[What you are asked to do] Write down the lines exactly as they appear, from the one that contains "Task: Check the accrual-forecast task type" through the final line of the records, so that both ends are kept and no pictures come along.

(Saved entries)

________

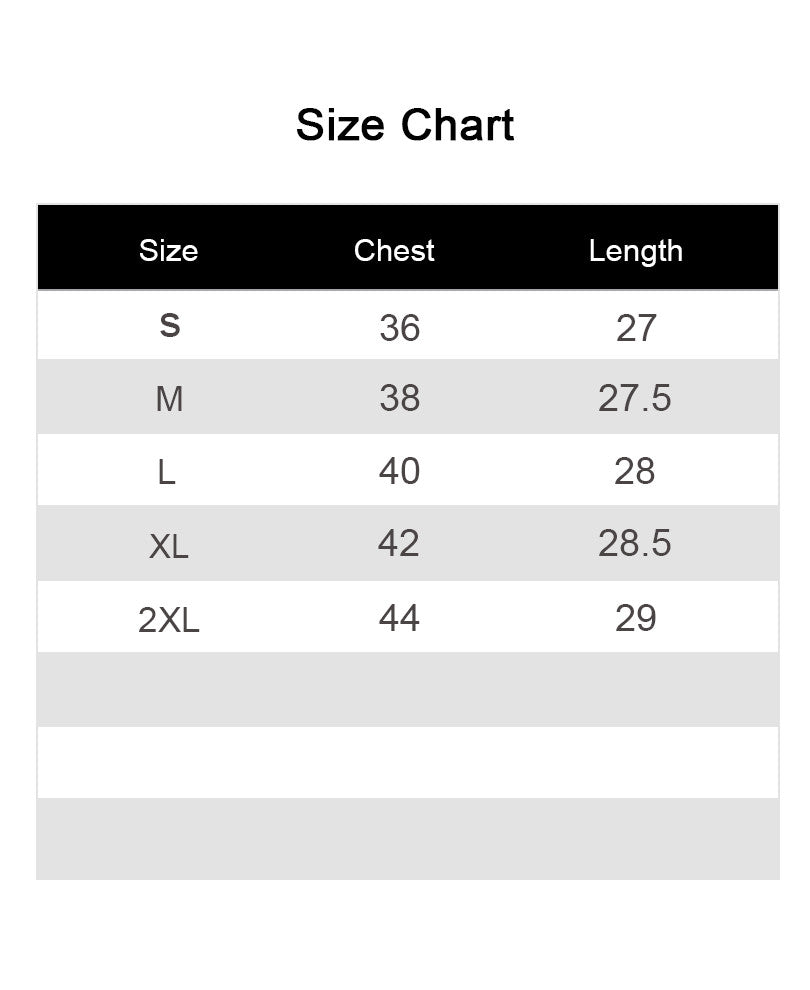Click length value 28 in L row
810x990 pixels.
[x=635, y=470]

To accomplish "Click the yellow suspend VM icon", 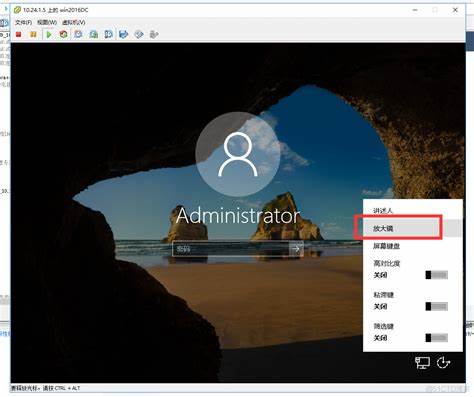I will [x=33, y=34].
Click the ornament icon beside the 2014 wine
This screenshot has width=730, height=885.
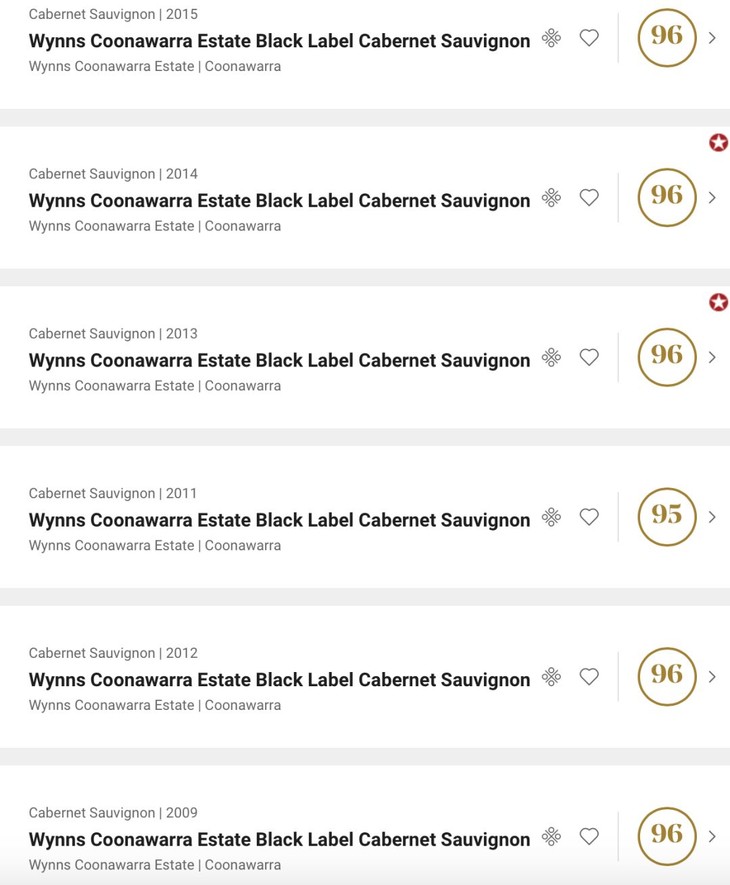pyautogui.click(x=551, y=198)
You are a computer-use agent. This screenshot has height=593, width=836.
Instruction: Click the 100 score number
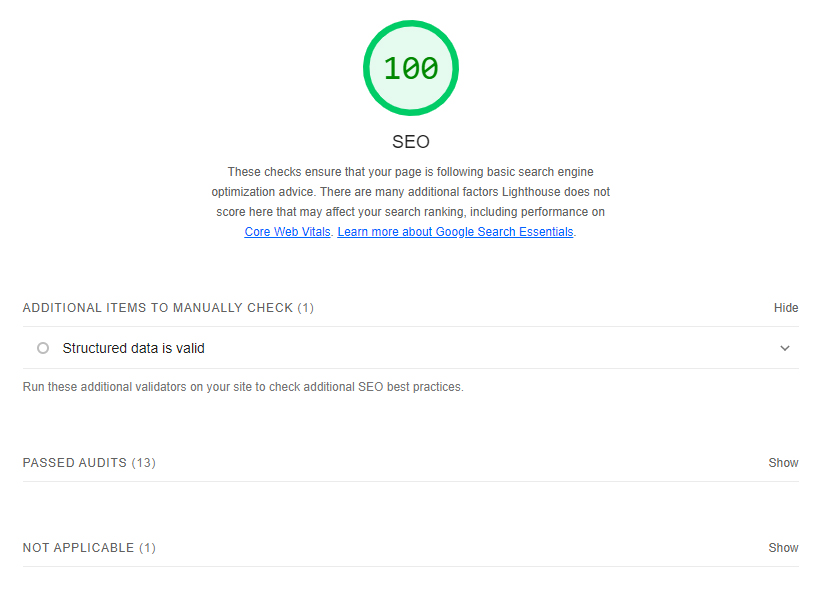(x=411, y=68)
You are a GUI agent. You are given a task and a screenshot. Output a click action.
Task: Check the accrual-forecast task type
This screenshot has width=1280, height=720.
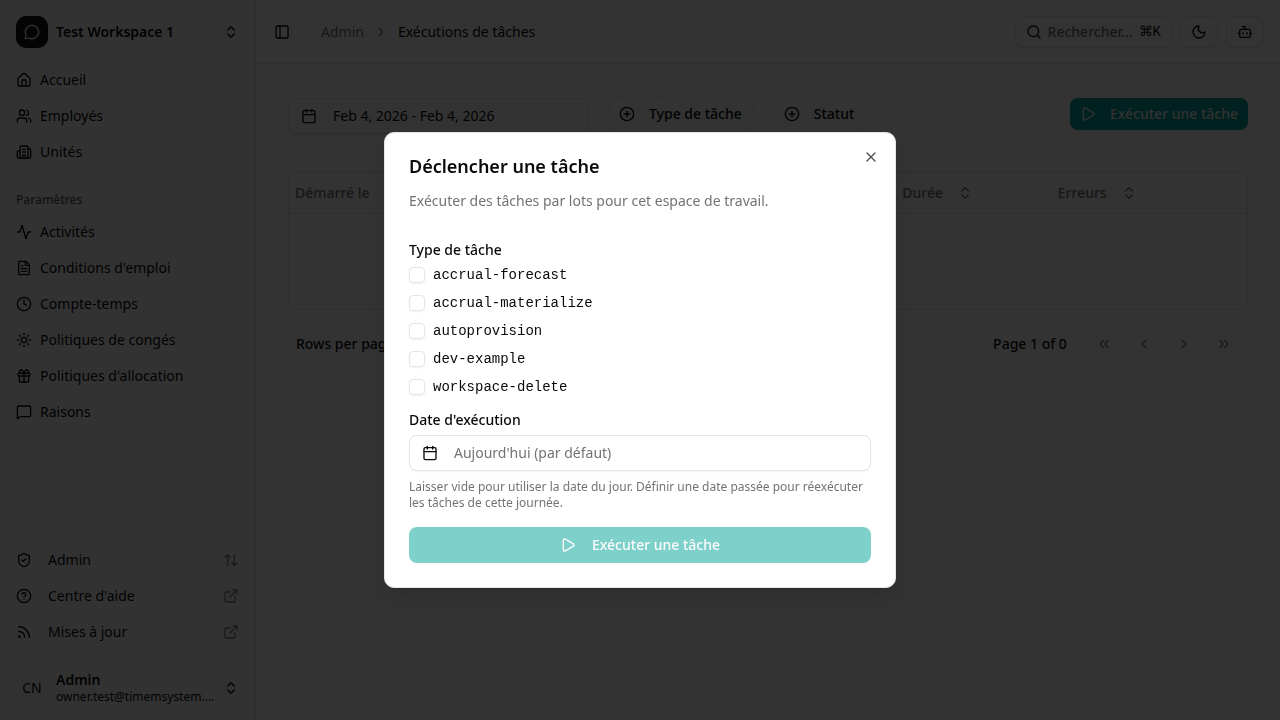coord(417,275)
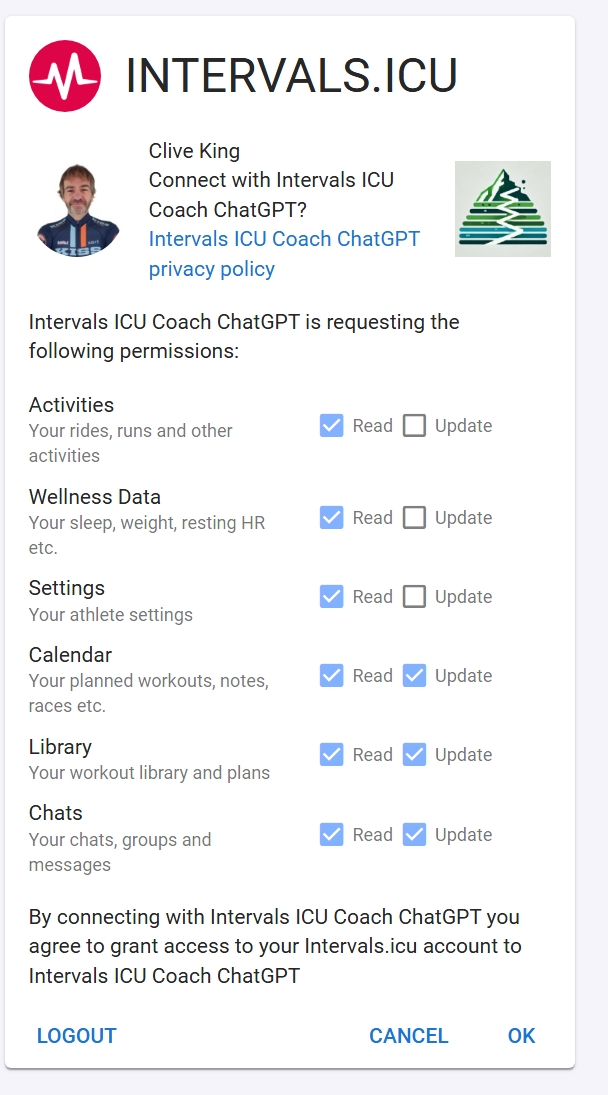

________

[Reply to the task]
Task: Check the accrual-forecast task type
This screenshot has width=1280, height=720.
coord(417,275)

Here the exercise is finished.